Politicians might want such explosive details be left in the dark, but these revelations could only be beneficial in compelling relevant authorities to address reasons for the chain of command failures for future military efforts.


Conclusion: The Right of Victims?


Any argument for immunity should ultimately address the question of whether the UK should be held accountable for breaches of the ECHR by its armed forces abroad. Most are inclined to answer in the affirmative. Most importantly, if human rights are universal, then “accountability […] cannot be interpreted so as to allow a State party to perpetrate violations of the Convention on the territory of another state which it could not perpetrate in its own territory”. In the first place, the ECtHR’s ability to effectively secure compliance makes it uniquely well placed in terms of redress when human rights are breached.
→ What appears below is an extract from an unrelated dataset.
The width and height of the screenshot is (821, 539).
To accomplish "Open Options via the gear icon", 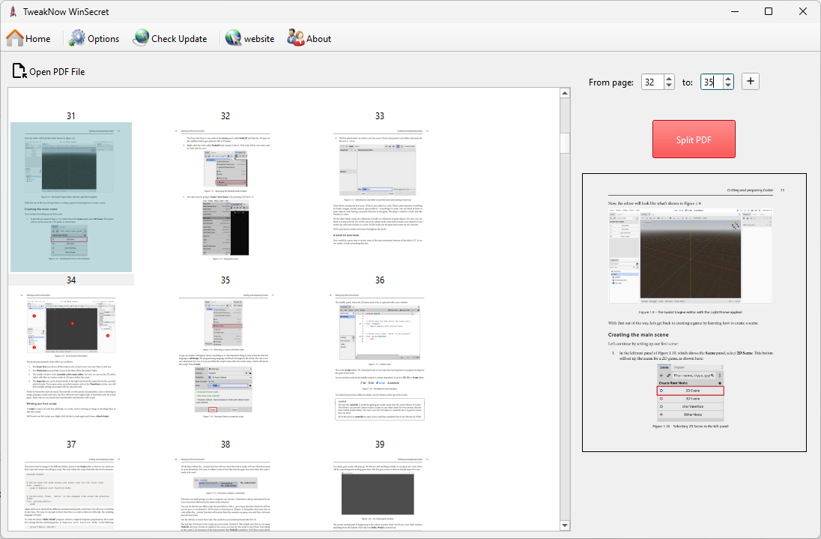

In the case of Mr. Ahmed Jabbar Kareem Ali, the ECtHR was able to assist his bereaved family while both domestic courts and the international criminal court had been unable to provide a remedy. The ensuing report into Ahmed’s death describes for instance the episode as a “clumsy, ill-directed and bullying piece of conduct”. It describes how Ahmed was apprehended by British soldiers for suspected looting; how his clothes were forcibly removed; how he was made to roll in a stagnant pool of water, while soldiers threw bricks at him; how he was transported to the Al-Zubair bridge and forced to enter the canal at gunpoint; how soldiers left him as he floundered and drowned.


Such facts should leave us just as distinctly unimpressed as Judge Bonello by the UK government’s apparent “intent of regulating the conduct of its armed forces according to latitude” - an intent he aptly summarized as reducing the armed forces to “gentleman at home, hoodlums elsewhere”.